Configure Privileged Identity for Integration with Privileged Remote Access


You must purchase this integration separately from your BeyondTrust Privileged Remote Access solution. For more information, contact BeyondTrust sales.

The integration requires minimal setup within Privileged Identity and should work with your existing data as it stands. The two main requirements are a delegation identity that can impersonate Privileged Identity web users and the installation of the Privileged Identity SDK Web Services.

Delegation Identity

  1. Under Delegation > Web Application Identity Impersonation Mappings, select Create Mapping.
  2. If an identity already exists that you would like to use for the integration, select it and skip to step three below. Otherwise, continue with the following steps:
    • Click Add Identity, and then select Explicit Identity.
    • Enter the desired username and password, and then click OK.
  3. Select the desired identity, and then click OK.
  4. Select the identities or roles the above user should be able to impersonate, and then click OK.
  5. Verify the new mappings, and then click OK to close the dialog.
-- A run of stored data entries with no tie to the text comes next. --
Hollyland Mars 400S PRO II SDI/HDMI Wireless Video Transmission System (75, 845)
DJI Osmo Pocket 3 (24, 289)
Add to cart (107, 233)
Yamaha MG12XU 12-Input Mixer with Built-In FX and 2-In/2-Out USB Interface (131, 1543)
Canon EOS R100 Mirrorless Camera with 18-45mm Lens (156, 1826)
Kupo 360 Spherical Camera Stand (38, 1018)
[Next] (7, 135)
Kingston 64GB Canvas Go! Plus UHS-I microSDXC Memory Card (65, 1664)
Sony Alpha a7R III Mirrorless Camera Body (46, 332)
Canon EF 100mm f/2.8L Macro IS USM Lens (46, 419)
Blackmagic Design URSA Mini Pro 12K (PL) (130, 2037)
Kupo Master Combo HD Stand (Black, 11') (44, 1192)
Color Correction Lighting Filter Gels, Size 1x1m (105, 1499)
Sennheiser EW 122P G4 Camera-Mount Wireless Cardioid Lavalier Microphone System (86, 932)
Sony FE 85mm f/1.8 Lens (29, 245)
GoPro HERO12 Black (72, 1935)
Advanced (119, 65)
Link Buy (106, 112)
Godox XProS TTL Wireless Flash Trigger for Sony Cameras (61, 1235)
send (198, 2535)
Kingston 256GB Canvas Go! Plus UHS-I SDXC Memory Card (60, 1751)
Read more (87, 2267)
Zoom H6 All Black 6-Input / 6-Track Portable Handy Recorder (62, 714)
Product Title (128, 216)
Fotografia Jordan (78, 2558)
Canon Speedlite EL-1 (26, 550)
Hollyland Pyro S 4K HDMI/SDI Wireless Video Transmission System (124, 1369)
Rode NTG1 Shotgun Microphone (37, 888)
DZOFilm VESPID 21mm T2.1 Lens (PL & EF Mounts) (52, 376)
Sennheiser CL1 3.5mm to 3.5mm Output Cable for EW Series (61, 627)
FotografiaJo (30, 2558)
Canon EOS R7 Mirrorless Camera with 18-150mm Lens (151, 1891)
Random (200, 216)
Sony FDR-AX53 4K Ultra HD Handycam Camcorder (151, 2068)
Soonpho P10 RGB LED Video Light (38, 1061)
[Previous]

If configuring the integration to auto-spin passwords upon check-in, the above account requires the All Access permission. If you are not using this feature, you can skip the steps listed below.

  1. Go to Delegation > Web Application Global Delegation Permissions.
  2. Add the All Access permission.
  3. Select the identities or groups on the left to assign the permission to that identity or group.
  4. Check the Ignore Password Checkout box.
  5. Click OK.

This permission allows users to retrieve and inject credentials regardless of whether the credential is checked out to a different user in the Privileged Identity web application. It only affects the programmatic access to checked out credentials and does not allow them to check out a credential in the web application when in use by another user.

Privileged Identity SDK Web Services

Please consult the Privileged Identity Admin Guide for instructions on installing and enabling the SDK Web Services. In newer versions of Privileged Identity, the SDK Web Services can be enabled directly from the Privileged Identity console in the Manage Web Appliance section.